Find every line below that contains the word "screenshot", and copy each of those lines in full.

=== Dataset excerpts ===

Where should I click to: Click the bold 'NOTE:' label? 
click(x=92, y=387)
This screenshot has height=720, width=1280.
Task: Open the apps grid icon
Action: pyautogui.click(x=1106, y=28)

===
=== Dataset excerpts ===

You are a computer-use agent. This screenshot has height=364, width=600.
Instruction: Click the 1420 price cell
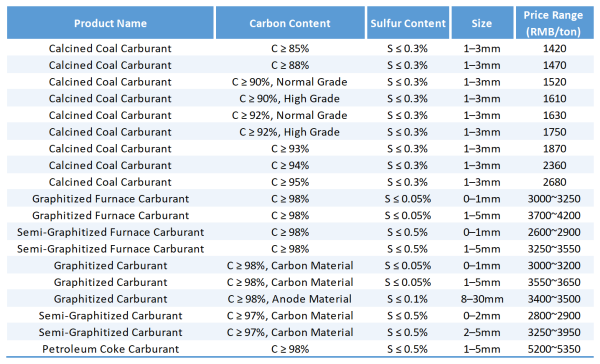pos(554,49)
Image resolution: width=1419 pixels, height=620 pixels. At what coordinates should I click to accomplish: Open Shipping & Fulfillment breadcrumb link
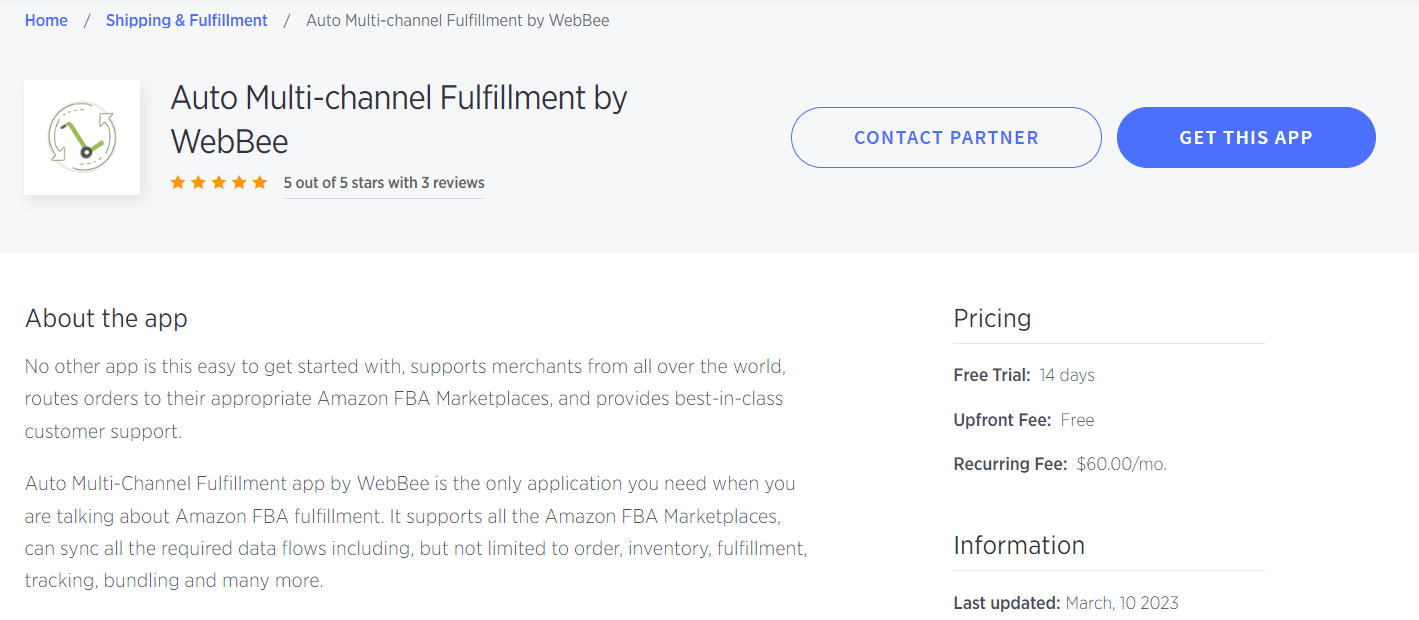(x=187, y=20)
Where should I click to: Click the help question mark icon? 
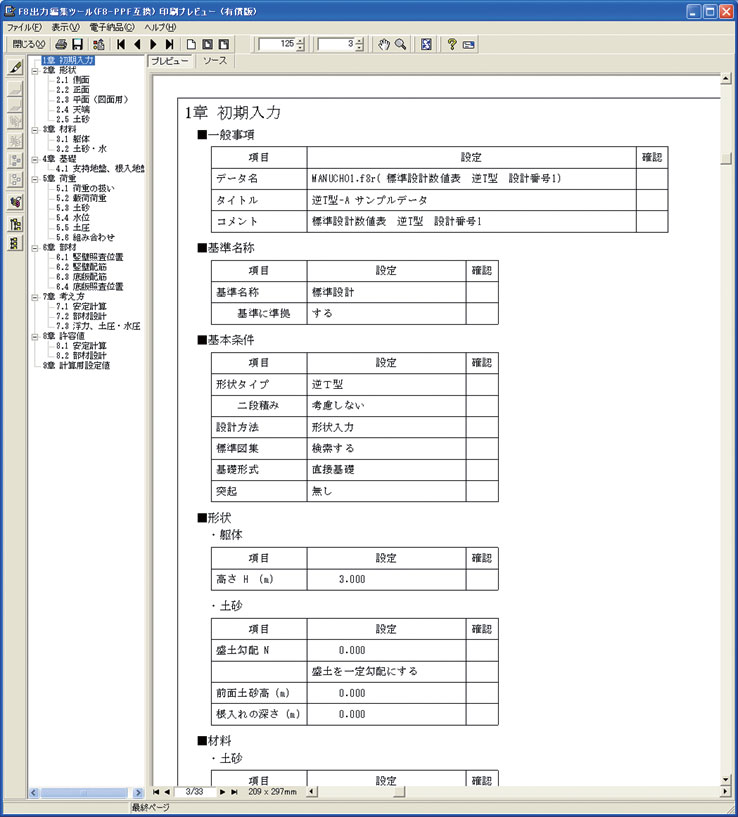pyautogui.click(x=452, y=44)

===

**Task result**
This screenshot has height=720, width=1280.
You are a computer-use agent. This screenshot has height=364, width=600.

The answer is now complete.